Fault-Based or No-Fault
A fault-based divorce typically takes several months and possibly up to a year because it requires a trial. In this type of divorce, one spouse accuses the other of adultery, abuse or some other negligible acts, like gambling or drug or alcohol addiction. Therefore, before a judgment can be made, the court must hear the evidence of the accusation.
A no-fault divorce will typically take less time because both parties accept responsibility for the divorce. There is usually little need for a trial in no-fault proceedings because they are often amicable, meaning that, if permitted by the state, a couple can settle and dissolve the marriage outside of a trial.
Uncontested or Contested
Similar to a no-fault divorce, an uncontested divorce can be resolved quickly and amicably. These divorces require no trial. All that is needed is that you and your spouse sign the marital settlement agreement as well as the necessary paperwork. Once signed, a judge only needs to review the papers and grant the divorce.

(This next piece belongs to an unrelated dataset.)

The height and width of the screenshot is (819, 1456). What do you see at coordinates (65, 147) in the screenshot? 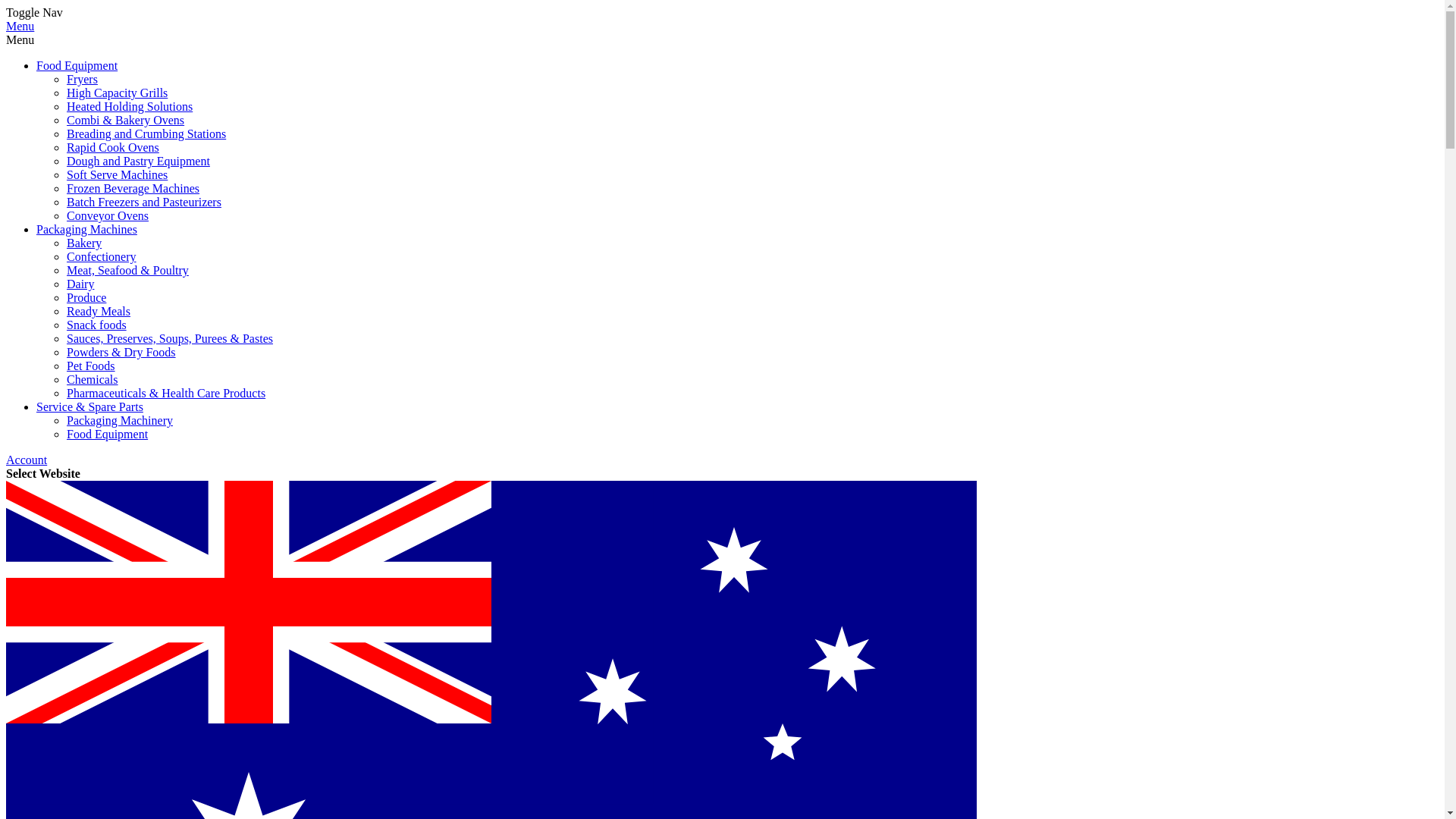
I see `'Rapid Cook Ovens'` at bounding box center [65, 147].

A contested divorce occurs when the original petition, stating the terms of the divorce, is not agreed to by both parties. The disagreement can be about the marital assets, custody arrangements or financial support. Regardless of the reasons, a contested divorce can take up to a year or more and will require a trial.

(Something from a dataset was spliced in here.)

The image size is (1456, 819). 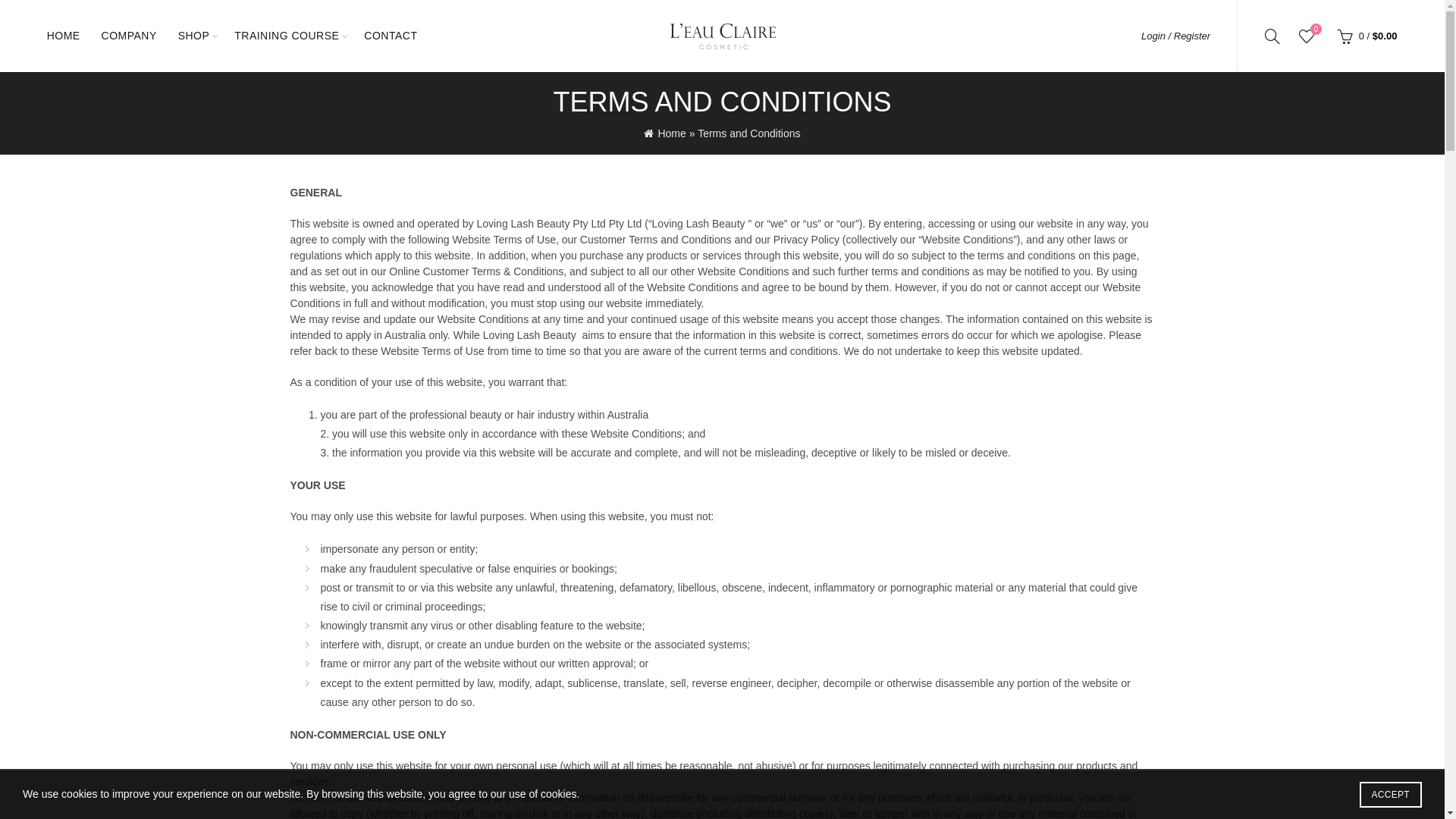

Requirements and Waiting Periods
Every state varies on the rules and regulations surrounding a divorce. Some municipalities allow for quick dissolution agreements that can be finalized outside of formal court proceedings while others require trials or waiting periods. In some states, a couple cannot get divorced until they have demonstrated an effort to resolve the marital issues. For instance, some states require a minimum of a year separation prior to a divorce.
The timeline of a divorce varies depending on municipality, fault, and disagreement. If you are thinking about getting divorced, then it is wise to contact a family lawyer in your state to discuss the specifics and requirements of your situation. They will likely be able to present a good idea of your expected divorce timeline.